How Does a Bike-Share Navigate Speedy Success?

Google Data Analytics Professional Certificate Case Study

Thayalan Sundralingam
6 min readAug 4, 2021

Hi there! I have recently completed the Google Data Analytics Professional Certificate program on Coursera. As part of this course, students are required to complete a data analysis case study to showcase the skills learned throughout this course and here is my take on this project. For this case study, I used Microsoft SQL Server for the data preparation and Tableau for the data visualization and analysis.

Background

For this case study, I am a data analyst working for Cyclistic, a fictional bike-share company based in Chicago. Since its inception in 2016, Cyclistic has since grown to a fleet of 5,824 bicycles that are geotracked and locked into a network of 692 stations across Chicago. The bikes can be unlocked from one station and returned to any other station in the system anytime.

Cyclistic has 3 flexible pricing plans: single-ride passes, full-day passes, and annual memberships. Customers who purchase single-ride or full-day passes are referred to as casual riders. Customers who purchase annual memberships are Cyclistic members.

In order to increase revenue, the company wants to come up with a new marketing strategy to convert casual riders into annual members.

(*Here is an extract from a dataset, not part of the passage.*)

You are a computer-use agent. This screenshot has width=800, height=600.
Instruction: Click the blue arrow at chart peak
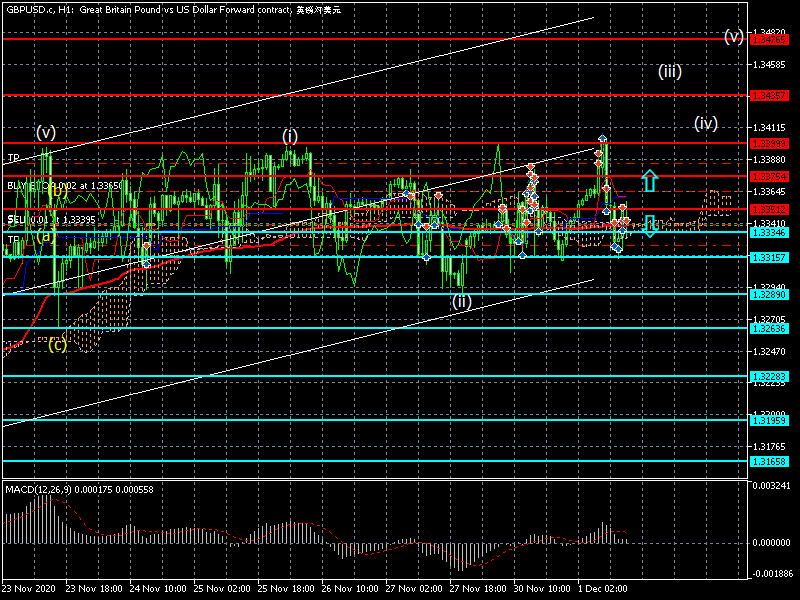click(602, 139)
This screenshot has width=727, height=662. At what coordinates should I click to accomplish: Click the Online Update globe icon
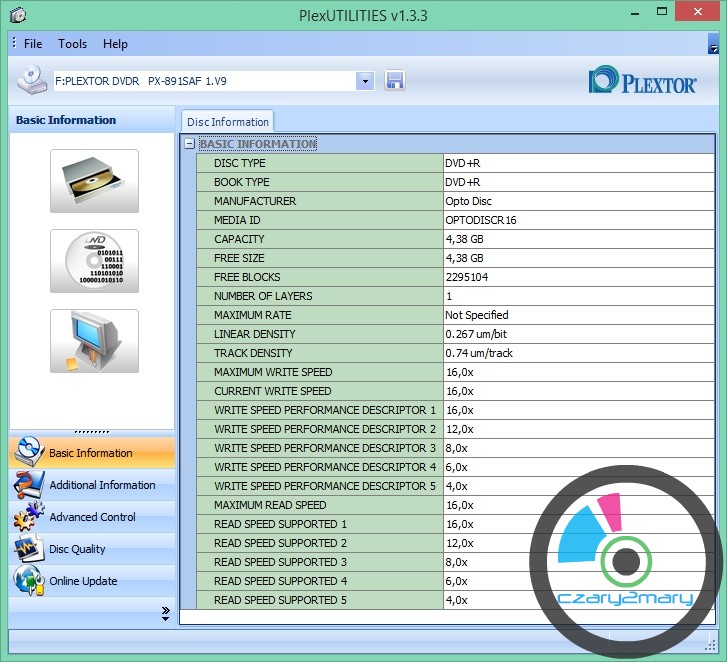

Therefore I am tasked with analysing bike usage data to understand how casual riders and annual members use Cyclistic bikes differently, to help create a data driven marketing strategy.

Data Source

The dataset used in this case study is actual public data (view license) made available by Motivate International Inc. who operates the City of Chicago’s Divvy bicycle sharing service. Analysis for this case study is made using data from April 2020 to May 2021, which is stored in separate files for each month. The data contains the following columns:

Data Preparation

Firstly, all the data is imported into a Microsoft SQL Server database using SSIS to ensure that all the imported files have the correct data structure with no truncation errors. I also used conditional split to ensure that the rows where the “started_at” and “ended_at” columns are filtered out if they are not correctly formatted as a datetime, as the data in these columns are crucial for analysis. There were no errors in these two columns and all the rows were successfully imported.

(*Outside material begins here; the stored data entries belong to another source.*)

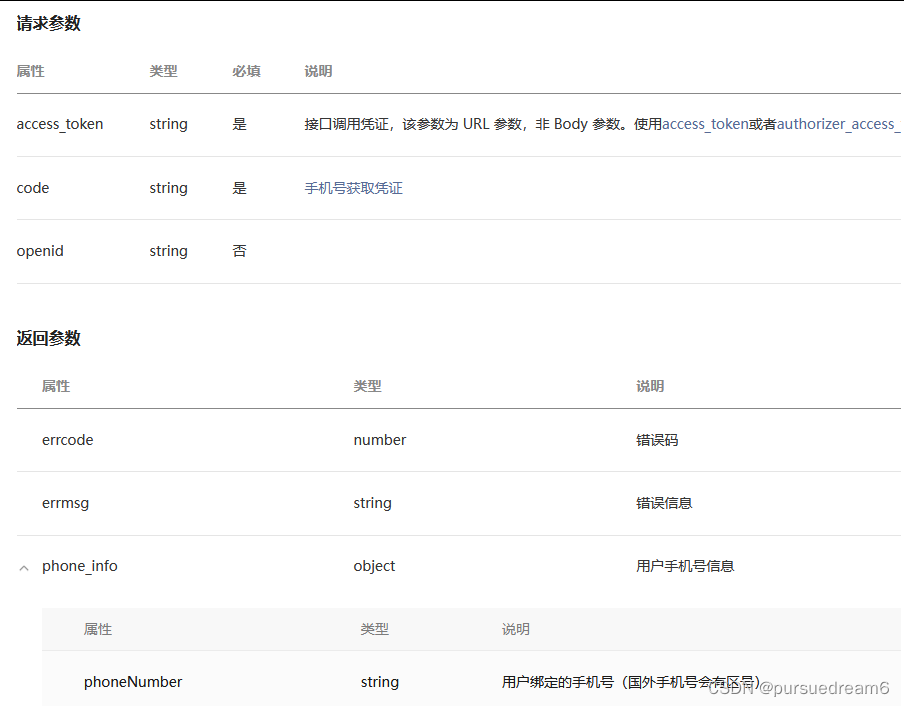Click the 必填 column header

tap(246, 71)
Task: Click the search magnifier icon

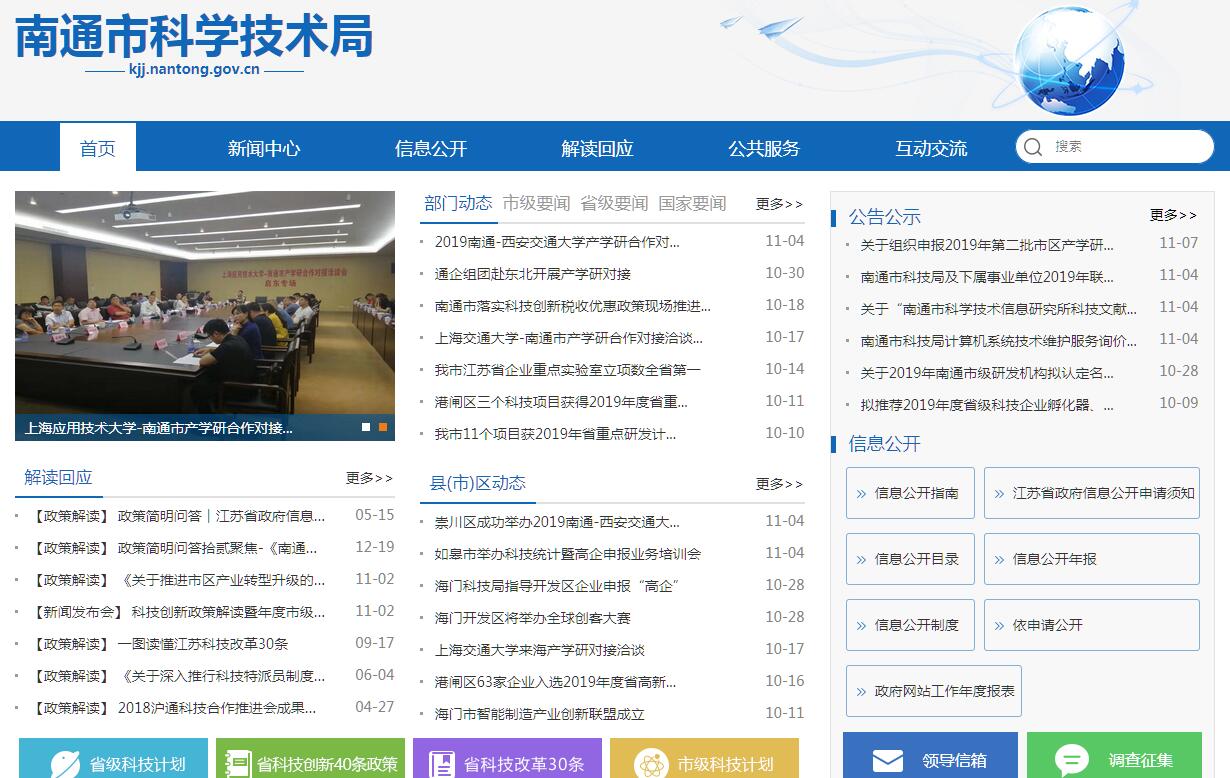Action: (x=1033, y=147)
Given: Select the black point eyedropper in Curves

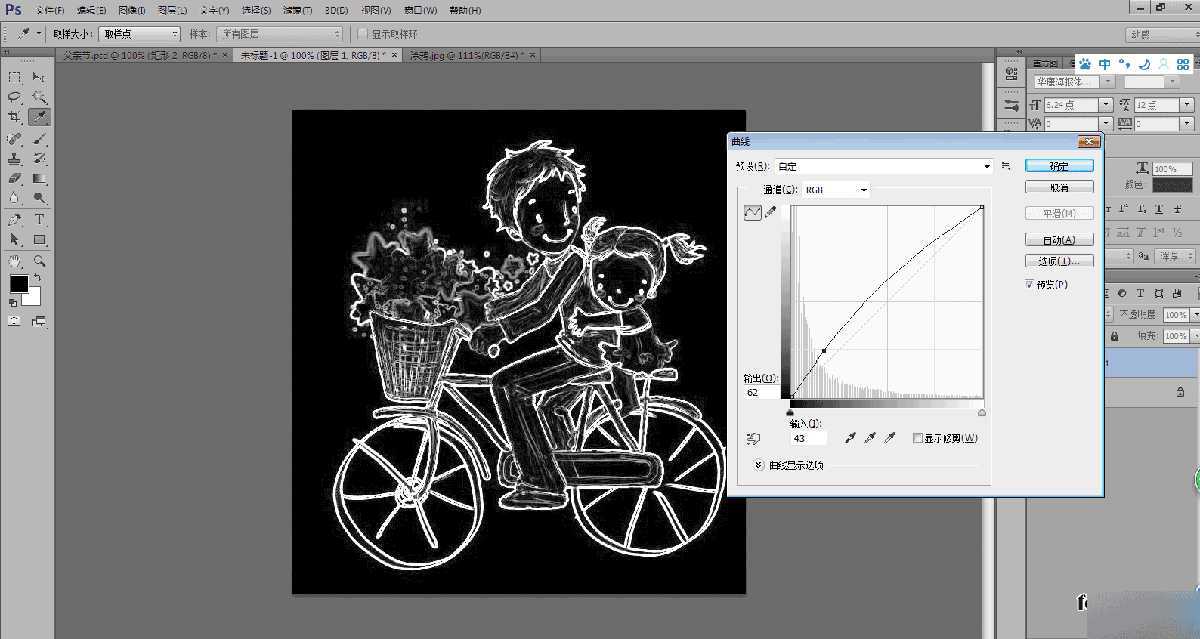Looking at the screenshot, I should pos(852,438).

Next I combined the data for all 14 months into one table and created the following new columns:

Some notes about the data:

  1. The dataset contains a total of 4,358,611 rows.
  2. 208,637 rows have a trip duration of less than 3 minutes. For the analysis, only trips 3 minutes or greater will be taken into account to remove any potential bookings made in error by the user.
  3. 201,975 rows have null values in the start_station_name columns. These rows will still be used in the overall analysis but will be filtered out when analysing the most popular stations.

Analysis

Firstly, we can see an interesting trend whereby the total number of trips made by members are slightly more than half of the total number of trips in the 14 months under review. However, the average trip duration of casual riders (45 mins) is more than double that of members (17 mins). This is possibly because members use the bikes just to get from point A to point B, while casual riders use them for leisure.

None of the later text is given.